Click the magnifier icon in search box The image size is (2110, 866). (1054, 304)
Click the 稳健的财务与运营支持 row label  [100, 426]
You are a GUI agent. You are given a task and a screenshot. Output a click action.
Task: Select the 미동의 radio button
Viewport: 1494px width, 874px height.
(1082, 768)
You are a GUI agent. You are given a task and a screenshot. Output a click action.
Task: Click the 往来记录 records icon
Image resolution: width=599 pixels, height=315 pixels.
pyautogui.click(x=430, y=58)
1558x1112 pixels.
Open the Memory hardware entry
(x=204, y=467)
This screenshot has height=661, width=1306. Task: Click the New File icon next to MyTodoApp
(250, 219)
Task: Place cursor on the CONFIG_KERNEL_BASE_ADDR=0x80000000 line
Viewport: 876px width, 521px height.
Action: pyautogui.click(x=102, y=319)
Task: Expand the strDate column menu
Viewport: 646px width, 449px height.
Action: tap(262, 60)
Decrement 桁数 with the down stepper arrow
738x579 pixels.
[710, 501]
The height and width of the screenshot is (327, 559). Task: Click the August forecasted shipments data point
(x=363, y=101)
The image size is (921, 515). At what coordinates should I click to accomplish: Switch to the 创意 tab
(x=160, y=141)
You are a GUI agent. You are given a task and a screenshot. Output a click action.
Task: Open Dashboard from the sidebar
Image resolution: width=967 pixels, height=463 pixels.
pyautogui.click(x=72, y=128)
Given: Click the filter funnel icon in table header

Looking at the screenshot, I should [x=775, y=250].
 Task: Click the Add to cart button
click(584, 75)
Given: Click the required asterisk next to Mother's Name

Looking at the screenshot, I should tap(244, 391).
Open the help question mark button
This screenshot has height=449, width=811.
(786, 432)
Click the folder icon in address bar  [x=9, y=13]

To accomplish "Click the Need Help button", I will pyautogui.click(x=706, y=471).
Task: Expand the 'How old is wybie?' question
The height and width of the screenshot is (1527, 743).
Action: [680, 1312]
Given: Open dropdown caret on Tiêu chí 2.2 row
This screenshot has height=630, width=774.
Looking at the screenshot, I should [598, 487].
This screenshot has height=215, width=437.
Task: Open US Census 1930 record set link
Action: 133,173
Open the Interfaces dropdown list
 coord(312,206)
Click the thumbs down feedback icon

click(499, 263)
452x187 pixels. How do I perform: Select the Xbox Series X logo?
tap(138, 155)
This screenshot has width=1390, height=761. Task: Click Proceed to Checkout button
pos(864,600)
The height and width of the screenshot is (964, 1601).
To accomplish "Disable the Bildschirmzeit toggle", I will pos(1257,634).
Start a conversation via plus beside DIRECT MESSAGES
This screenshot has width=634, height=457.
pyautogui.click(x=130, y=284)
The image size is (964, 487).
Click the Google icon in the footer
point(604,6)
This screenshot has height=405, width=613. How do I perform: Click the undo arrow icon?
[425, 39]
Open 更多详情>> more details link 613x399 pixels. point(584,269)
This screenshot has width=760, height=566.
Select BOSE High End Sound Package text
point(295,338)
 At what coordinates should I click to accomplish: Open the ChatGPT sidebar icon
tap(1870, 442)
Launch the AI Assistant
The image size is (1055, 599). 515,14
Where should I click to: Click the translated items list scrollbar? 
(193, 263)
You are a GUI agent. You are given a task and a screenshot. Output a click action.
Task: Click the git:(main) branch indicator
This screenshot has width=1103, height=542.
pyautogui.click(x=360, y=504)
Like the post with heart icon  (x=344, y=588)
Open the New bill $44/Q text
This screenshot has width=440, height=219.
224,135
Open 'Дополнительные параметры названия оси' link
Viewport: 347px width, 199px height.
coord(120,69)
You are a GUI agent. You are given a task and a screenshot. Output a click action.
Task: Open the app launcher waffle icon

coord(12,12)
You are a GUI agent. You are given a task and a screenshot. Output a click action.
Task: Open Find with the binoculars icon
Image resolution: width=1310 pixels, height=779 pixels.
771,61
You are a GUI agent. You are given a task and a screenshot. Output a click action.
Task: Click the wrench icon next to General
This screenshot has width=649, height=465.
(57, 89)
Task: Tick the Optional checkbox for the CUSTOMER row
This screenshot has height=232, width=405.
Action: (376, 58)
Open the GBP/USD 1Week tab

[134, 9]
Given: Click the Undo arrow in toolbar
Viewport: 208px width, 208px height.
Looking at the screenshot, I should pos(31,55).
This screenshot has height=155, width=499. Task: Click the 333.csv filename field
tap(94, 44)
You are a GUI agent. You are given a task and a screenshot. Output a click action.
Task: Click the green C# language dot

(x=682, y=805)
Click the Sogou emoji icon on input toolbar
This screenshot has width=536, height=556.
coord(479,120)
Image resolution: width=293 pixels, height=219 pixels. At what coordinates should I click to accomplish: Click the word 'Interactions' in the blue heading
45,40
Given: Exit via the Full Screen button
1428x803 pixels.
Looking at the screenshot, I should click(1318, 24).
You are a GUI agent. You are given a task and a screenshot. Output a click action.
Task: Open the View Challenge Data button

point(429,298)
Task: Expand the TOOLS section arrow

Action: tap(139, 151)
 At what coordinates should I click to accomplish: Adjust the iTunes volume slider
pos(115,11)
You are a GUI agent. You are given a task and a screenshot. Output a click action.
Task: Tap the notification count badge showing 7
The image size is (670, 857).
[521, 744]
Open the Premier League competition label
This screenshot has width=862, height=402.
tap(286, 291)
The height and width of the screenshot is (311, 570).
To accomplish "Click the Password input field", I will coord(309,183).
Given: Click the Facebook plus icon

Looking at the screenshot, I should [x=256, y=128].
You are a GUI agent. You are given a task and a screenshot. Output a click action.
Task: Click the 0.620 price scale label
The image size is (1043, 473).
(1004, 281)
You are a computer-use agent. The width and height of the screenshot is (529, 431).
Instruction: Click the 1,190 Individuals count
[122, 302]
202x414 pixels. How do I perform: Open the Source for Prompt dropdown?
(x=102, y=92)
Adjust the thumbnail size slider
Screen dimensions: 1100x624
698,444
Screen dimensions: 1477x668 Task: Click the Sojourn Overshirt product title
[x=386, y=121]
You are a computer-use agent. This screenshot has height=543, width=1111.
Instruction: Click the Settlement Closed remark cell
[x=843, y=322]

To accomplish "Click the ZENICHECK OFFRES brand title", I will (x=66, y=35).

◇ ◇ ◇ ◇ ◇ ◇ ◇

- **What to do**
Retype all the rows above word for word, keeping every line as it is.

- **The reply**
Click the magnifier icon in search box The image size is (2110, 866). (1054, 304)
Click the 稳健的财务与运营支持 row label  [100, 426]
You are a GUI agent. You are given a task and a screenshot. Output a click action.
Task: Select the 미동의 radio button
Viewport: 1494px width, 874px height.
(1082, 768)
You are a GUI agent. You are given a task and a screenshot. Output a click action.
Task: Click the 往来记录 records icon
Image resolution: width=599 pixels, height=315 pixels.
pyautogui.click(x=430, y=58)
1558x1112 pixels.
Open the Memory hardware entry
(x=204, y=467)
This screenshot has height=661, width=1306. Task: Click the New File icon next to MyTodoApp
(250, 219)
Task: Place cursor on the CONFIG_KERNEL_BASE_ADDR=0x80000000 line
Viewport: 876px width, 521px height.
Action: pyautogui.click(x=102, y=319)
Task: Expand the strDate column menu
Viewport: 646px width, 449px height.
Action: tap(262, 60)
Decrement 桁数 with the down stepper arrow
738x579 pixels.
[710, 501]
The height and width of the screenshot is (327, 559). Task: Click the August forecasted shipments data point
(x=363, y=101)
The image size is (921, 515). At what coordinates should I click to accomplish: Switch to the 创意 tab
(x=160, y=141)
You are a GUI agent. You are given a task and a screenshot. Output a click action.
Task: Open Dashboard from the sidebar
Image resolution: width=967 pixels, height=463 pixels.
pyautogui.click(x=72, y=128)
Given: Click the filter funnel icon in table header

Looking at the screenshot, I should [x=775, y=250].
 Task: Click the Add to cart button
click(584, 75)
Given: Click the required asterisk next to Mother's Name

Looking at the screenshot, I should tap(244, 391).
Open the help question mark button
This screenshot has height=449, width=811.
(786, 432)
Click the folder icon in address bar  [x=9, y=13]

To accomplish "Click the Need Help button", I will pyautogui.click(x=706, y=471).
Task: Expand the 'How old is wybie?' question
The height and width of the screenshot is (1527, 743).
Action: [680, 1312]
Given: Open dropdown caret on Tiêu chí 2.2 row
This screenshot has height=630, width=774.
Looking at the screenshot, I should [598, 487].
This screenshot has height=215, width=437.
Task: Open US Census 1930 record set link
Action: 133,173
Open the Interfaces dropdown list
 coord(312,206)
Click the thumbs down feedback icon

click(499, 263)
452x187 pixels. How do I perform: Select the Xbox Series X logo?
tap(138, 155)
This screenshot has width=1390, height=761. Task: Click Proceed to Checkout button
pos(864,600)
The height and width of the screenshot is (964, 1601).
To accomplish "Disable the Bildschirmzeit toggle", I will pos(1257,634).
Start a conversation via plus beside DIRECT MESSAGES
This screenshot has width=634, height=457.
pyautogui.click(x=130, y=284)
The image size is (964, 487).
Click the Google icon in the footer
point(604,6)
This screenshot has height=405, width=613. How do I perform: Click the undo arrow icon?
[425, 39]
Open 更多详情>> more details link 613x399 pixels. point(584,269)
This screenshot has width=760, height=566.
Select BOSE High End Sound Package text
point(295,338)
 At what coordinates should I click to accomplish: Open the ChatGPT sidebar icon
tap(1870, 442)
Launch the AI Assistant
The image size is (1055, 599). 515,14
Where should I click to: Click the translated items list scrollbar? 
(193, 263)
You are a GUI agent. You are given a task and a screenshot. Output a click action.
Task: Click the git:(main) branch indicator
This screenshot has width=1103, height=542.
pyautogui.click(x=360, y=504)
Like the post with heart icon  (x=344, y=588)
Open the New bill $44/Q text
This screenshot has width=440, height=219.
224,135
Open 'Дополнительные параметры названия оси' link
Viewport: 347px width, 199px height.
coord(120,69)
You are a GUI agent. You are given a task and a screenshot. Output a click action.
Task: Open the app launcher waffle icon

coord(12,12)
You are a GUI agent. You are given a task and a screenshot. Output a click action.
Task: Open Find with the binoculars icon
Image resolution: width=1310 pixels, height=779 pixels.
771,61
You are a GUI agent. You are given a task and a screenshot. Output a click action.
Task: Click the wrench icon next to General
This screenshot has width=649, height=465.
(57, 89)
Task: Tick the Optional checkbox for the CUSTOMER row
This screenshot has height=232, width=405.
Action: (376, 58)
Open the GBP/USD 1Week tab

[134, 9]
Given: Click the Undo arrow in toolbar
Viewport: 208px width, 208px height.
Looking at the screenshot, I should pos(31,55).
This screenshot has height=155, width=499. Task: Click the 333.csv filename field
tap(94, 44)
You are a GUI agent. You are given a task and a screenshot. Output a click action.
Task: Click the green C# language dot

(x=682, y=805)
Click the Sogou emoji icon on input toolbar
This screenshot has width=536, height=556.
coord(479,120)
Image resolution: width=293 pixels, height=219 pixels. At what coordinates should I click to accomplish: Click the word 'Interactions' in the blue heading
45,40
Given: Exit via the Full Screen button
1428x803 pixels.
Looking at the screenshot, I should click(1318, 24).
You are a GUI agent. You are given a task and a screenshot. Output a click action.
Task: Open the View Challenge Data button

point(429,298)
Task: Expand the TOOLS section arrow

Action: tap(139, 151)
 At what coordinates should I click to accomplish: Adjust the iTunes volume slider
pos(115,11)
You are a GUI agent. You are given a task and a screenshot. Output a click action.
Task: Tap the notification count badge showing 7
The image size is (670, 857).
[521, 744]
Open the Premier League competition label
This screenshot has width=862, height=402.
tap(286, 291)
The height and width of the screenshot is (311, 570).
To accomplish "Click the Password input field", I will coord(309,183).
Given: Click the Facebook plus icon

Looking at the screenshot, I should [x=256, y=128].
You are a GUI agent. You are given a task and a screenshot. Output a click action.
Task: Click the 0.620 price scale label
The image size is (1043, 473).
(1004, 281)
You are a computer-use agent. The width and height of the screenshot is (529, 431).
Instruction: Click the 1,190 Individuals count
[122, 302]
202x414 pixels. How do I perform: Open the Source for Prompt dropdown?
(x=102, y=92)
Adjust the thumbnail size slider
Screen dimensions: 1100x624
698,444
Screen dimensions: 1477x668 Task: Click the Sojourn Overshirt product title
[x=386, y=121]
You are a computer-use agent. This screenshot has height=543, width=1111.
Instruction: Click the Settlement Closed remark cell
[x=843, y=322]

To accomplish "Click the ZENICHECK OFFRES brand title", I will (x=66, y=35).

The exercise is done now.